São Paulo – Carlos Alberto Augusto, 77 anos completados justamente em 1º de abril, aniversário do golpe de 1964, voltou a ser denunciado pelo Ministério Público Federal (MPF) devido a crimes cometidos durante a ditadura. Ex-investigador do Dops de São Paulo, ele carrega o apelido de “Carlinhos Metralha” e é um dos 377 citados no relatório final da Comissão Nacional da Verdade pela prática de tortura e assassinatos naquele período.

Na denúncia, assinada pelo procurador Andrey Borges de Mendonça, o MPF lembra que ele integrava a equipe do delegado Sérgio Paranhos Fleury. Assim, “participou das intensas sessões de tortura que levaram à morte o militante de esquerda Devanir José de Carvalho em abril de 1971”. A ditadura diria depois que Devanir foi morto em “confronto” com policiais, versão recorrente usada pela repressão. Segundo o Ministério Público, “documentos e testemunhas atestam que ele foi levado com vida ao Deops, onde passou por agressões durante três dias”.

Vítima de emboscada

Devanir, lembra ainda o MPF, foi um fundadores do Movimento Revolucionário Tiradentes (MRT). Participou do sequestro do cônsul japonês Nobuo Okushi, em março de 1970. Ele foi vítima de emboscada em 5 de abril de 1971, “auando recebeu uma rajada de metralhadora nas pernas ao chegar a uma casa que integrantes do MRT utilizavam para se encontrar clandestinamente na Barra Funda, zona oeste de São Paulo”.

Antiga sede do Dops abriga agora o Memorial da Resistência (Reprodução)

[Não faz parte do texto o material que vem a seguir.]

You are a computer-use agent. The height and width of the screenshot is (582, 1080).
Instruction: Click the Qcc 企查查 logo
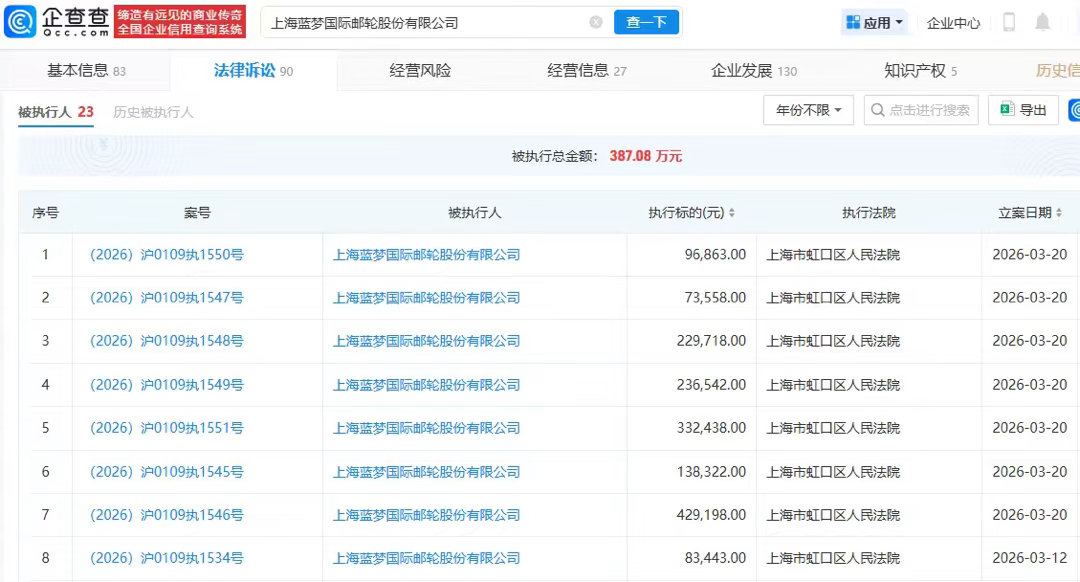(56, 21)
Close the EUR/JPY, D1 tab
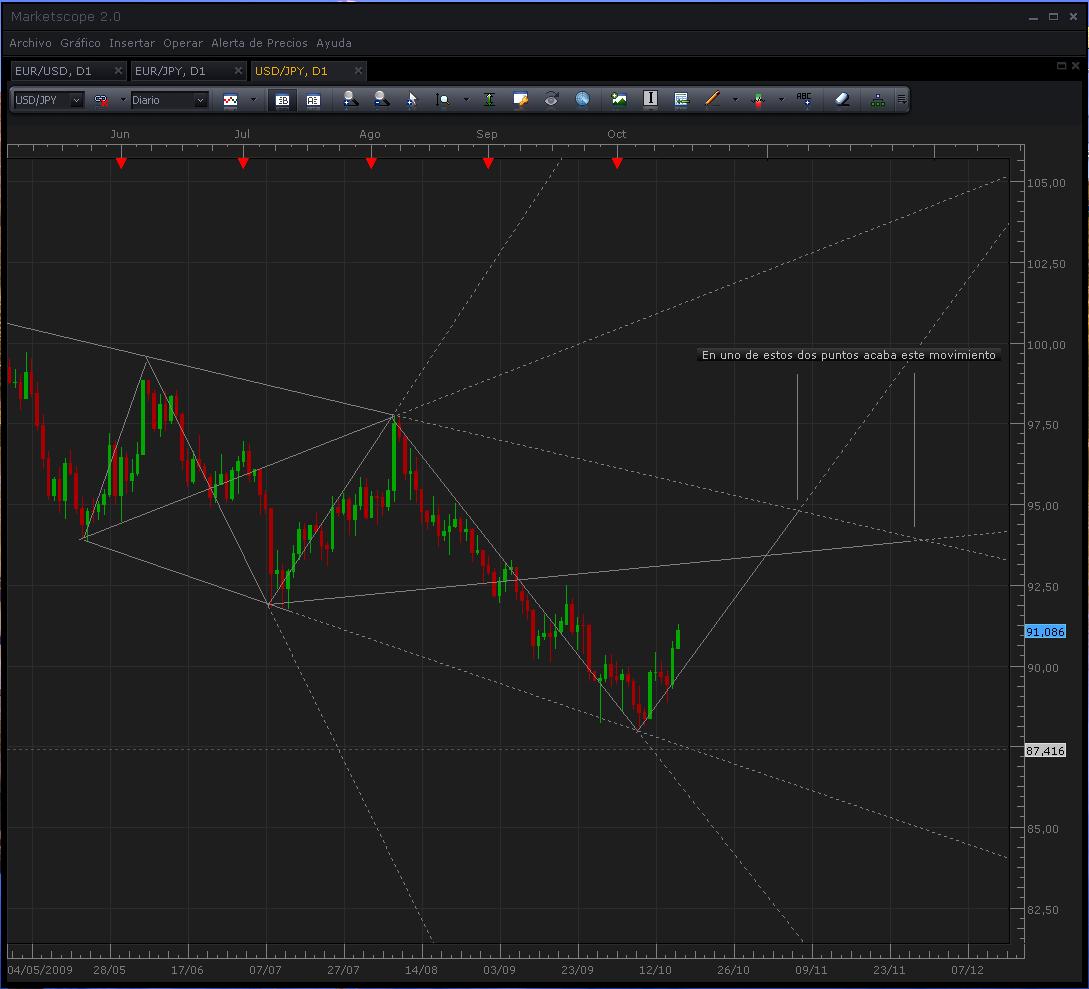The image size is (1089, 989). coord(238,70)
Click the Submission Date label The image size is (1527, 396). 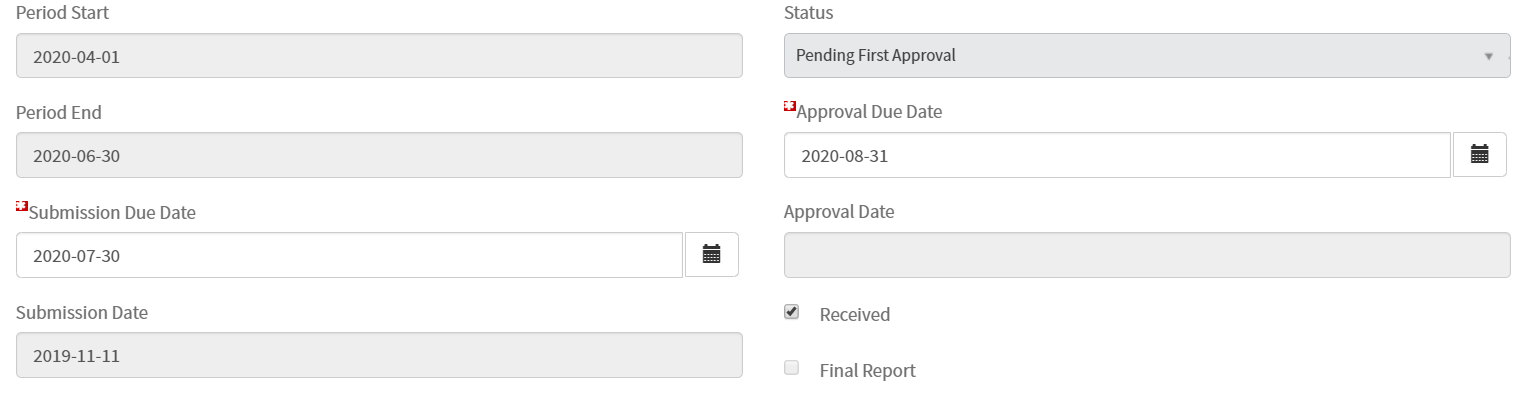(82, 313)
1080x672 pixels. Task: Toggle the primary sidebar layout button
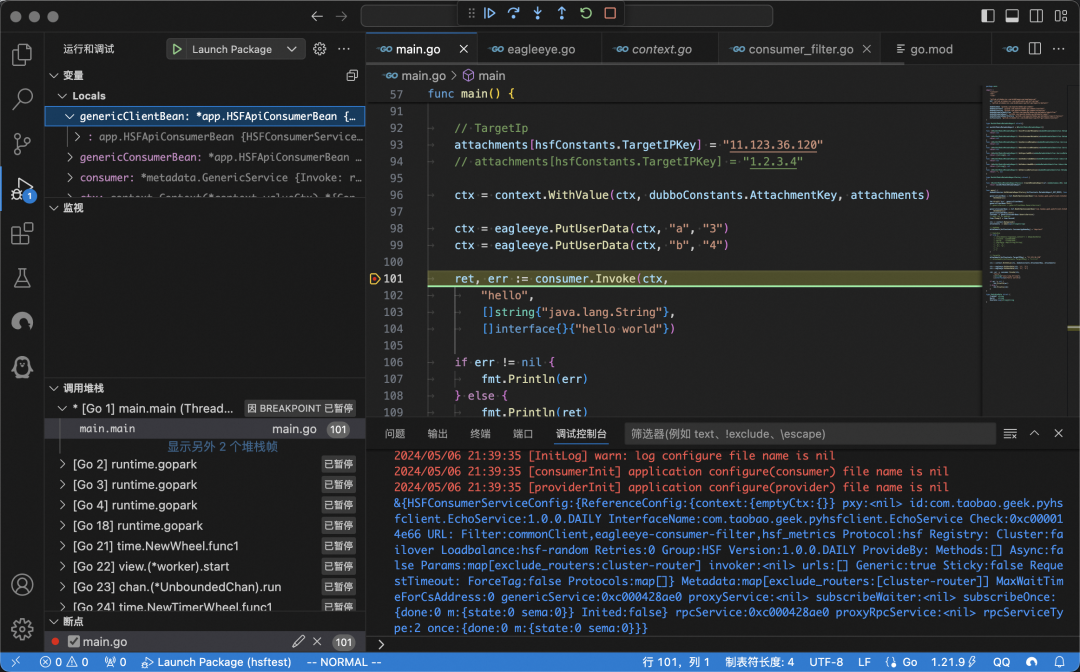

Levado ao Dops, mesmo torturado, Devanir não passou informações que fossem consideradas úteis pelos torturadores, que decidiram matá-lo, simulando um confronto. “O laudo necroscópico de Devanir procurou sustentar a versão oficial de que ele havia morrido em virtude de um suposto confronto com os policiais no momento de sua captura, no dia 5. O documento, porém, não apresenta a trajetória das balas que teriam causado o óbito e omite marcas evidentes da tortura.”

Vala comum

O Ministério Público observa que registros “dos próprios órgãos de repressão” desmentem a versão oficial. O corpo do militante foi enterrado em vala comum no cemitério da Vila Formosa, zona leste de São Paulo. “A família nunca recuperou os restos mortais.”

“Carlinhos Metralha” também foi denunciado por participar do sequestro do ex-fuzileiro Edgar de Aquino Duarte, também em 1971. Há uma ação penal aguardando julgamento.

Em 2014, o agente foi à Assembleia Legislativa de São Paulo, durante lançamento de livro do jornalista Marcelo Godoy sobre o DOI-Codi (A Casa da Vovó). Afirmou que Fleury foi um “herói” e disse que compraria um exemplar para Carlos Alberto Brilhante Ustra, que morreu em 2015.

“O MPF destaca que a morte de Devanir ocorreu em um contexto de ataque sistemático e generalizado do Estado brasileiro contra a população civil”, afirmam os procuradores. Por isso, acrescentam, “constitui um crime contra a humanidade, para o qual não cabe anistia nem prescrição”.